**Excerpt:**
%%

Law Students and Hypertext: One Law School=S Model

Law Students and Hypertext: One Law School=S Model

The Journal of Information, Law and Technology

Law Students and Hypertext: One Law School’s Model

Rosemary Shiels

Chicago-Kent College of Law

565 W. Adams St.

Chicago, IL 60661-3691

U.S.A.

Date of publication on-line : 30 September 1996

Citation: Shiels R (1996), ‘Law Students and Hypertext: One Law School's Model’, BILETA '96 Conference Proceedings, 3 The Journal of Information, Law and Technology (JILT). <

Keywords: Hypertext - Electronic casebooks - Legal education - Notebook computers - Laptop computers - Law school model

Abstract

The growing use of small portable laptop computers by law students provides an ideal environment in which to provide hypertext course books for use in the law school. This paper updates a report of an experiment in delivering core course material in hypertext format to first-year law students.

1.Introduction

The introduction of small portable computers into law practice and legal education can bring about a profound change in how we practice, teach and learn the law. Law students are coming to school and into the classroom with a set of sophisticated hardware tools and software applications they believe will enhance their notetaking and study skills. How can law schools capture this technology to best fit the needs of students in law school and beyond, into practice?

%%

**Complete the following:**
1. According to the paper on law students and hypertext, what does the paper update?
2. Extend the paper on law students and hypertext with a few more sentences, picking up after its last line.
The entries that follow come from a separate source.

**Entries:**
%%

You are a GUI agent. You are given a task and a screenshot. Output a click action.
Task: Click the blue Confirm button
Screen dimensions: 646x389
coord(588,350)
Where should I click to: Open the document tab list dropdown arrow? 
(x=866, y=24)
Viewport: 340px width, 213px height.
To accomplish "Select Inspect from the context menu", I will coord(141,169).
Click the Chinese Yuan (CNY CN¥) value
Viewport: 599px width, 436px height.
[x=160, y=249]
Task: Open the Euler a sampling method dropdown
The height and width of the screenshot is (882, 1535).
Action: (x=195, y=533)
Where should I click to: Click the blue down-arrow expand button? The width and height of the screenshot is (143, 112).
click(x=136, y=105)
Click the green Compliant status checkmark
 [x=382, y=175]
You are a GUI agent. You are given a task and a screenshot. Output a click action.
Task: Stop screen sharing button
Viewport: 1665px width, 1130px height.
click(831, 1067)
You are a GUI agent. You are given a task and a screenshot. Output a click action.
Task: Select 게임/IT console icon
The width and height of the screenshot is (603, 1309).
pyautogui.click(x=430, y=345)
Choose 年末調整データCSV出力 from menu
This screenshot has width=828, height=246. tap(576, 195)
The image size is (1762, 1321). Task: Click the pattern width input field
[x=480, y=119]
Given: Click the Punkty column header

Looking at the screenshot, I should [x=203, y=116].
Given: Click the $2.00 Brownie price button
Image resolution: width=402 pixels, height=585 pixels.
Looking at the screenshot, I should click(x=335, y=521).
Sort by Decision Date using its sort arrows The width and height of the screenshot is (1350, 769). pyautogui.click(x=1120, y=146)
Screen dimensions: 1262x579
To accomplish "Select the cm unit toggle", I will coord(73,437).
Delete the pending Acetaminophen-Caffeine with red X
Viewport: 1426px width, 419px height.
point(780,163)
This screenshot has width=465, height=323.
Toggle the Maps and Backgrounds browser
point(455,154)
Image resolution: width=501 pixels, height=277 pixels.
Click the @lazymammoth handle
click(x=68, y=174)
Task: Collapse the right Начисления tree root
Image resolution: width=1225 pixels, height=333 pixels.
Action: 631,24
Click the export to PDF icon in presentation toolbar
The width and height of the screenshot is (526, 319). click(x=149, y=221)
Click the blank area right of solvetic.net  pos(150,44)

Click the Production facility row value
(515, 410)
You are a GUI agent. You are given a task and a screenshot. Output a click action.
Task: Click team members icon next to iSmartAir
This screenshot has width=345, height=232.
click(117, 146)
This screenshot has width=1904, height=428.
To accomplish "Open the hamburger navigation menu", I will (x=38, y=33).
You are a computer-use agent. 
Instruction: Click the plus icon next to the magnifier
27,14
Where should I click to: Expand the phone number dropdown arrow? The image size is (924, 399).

%%

**Answers for the exercise:**
1. A report of an experiment in delivering core course material in hypertext format to first-year law students.

2.
The arrival of laptop computers in law schools provides the setting to experiment with the use of electronic tools beyond their traditional role of providing legal resources and writing productivity tools. Hypertext software applications, now available on easy but powerful platforms, offer a new way to present core legal education material that can be used by students in the classroom. To learn how these two resources, hypertext applications and laptop computers, can bring about changes in legal education, Chicago-Kent College of Law and the Center for Law and Computers (Center) launched a “notebook computer project” in which 28 first-year students used hypertext electronic casebooks in class. In 1995, the project was expanded to 100 students. At the present time, the law school is supporting approximately 130 students who bring personal laptop computers to school as an integral part of the collection of tools they need to succeed.

The experiment was designed to examine the effects of the use of hypertext electronic course material on the performance of first-year students measured by law school grades. This paper reports on that project and describes the benefits achieved and the lessons learned. While thorough evaluation of the project is just getting underway, some preliminary results are worth sharing with the entire legal education community.

2.The Basis for the Chicago-Kent “Notebook Computer Project”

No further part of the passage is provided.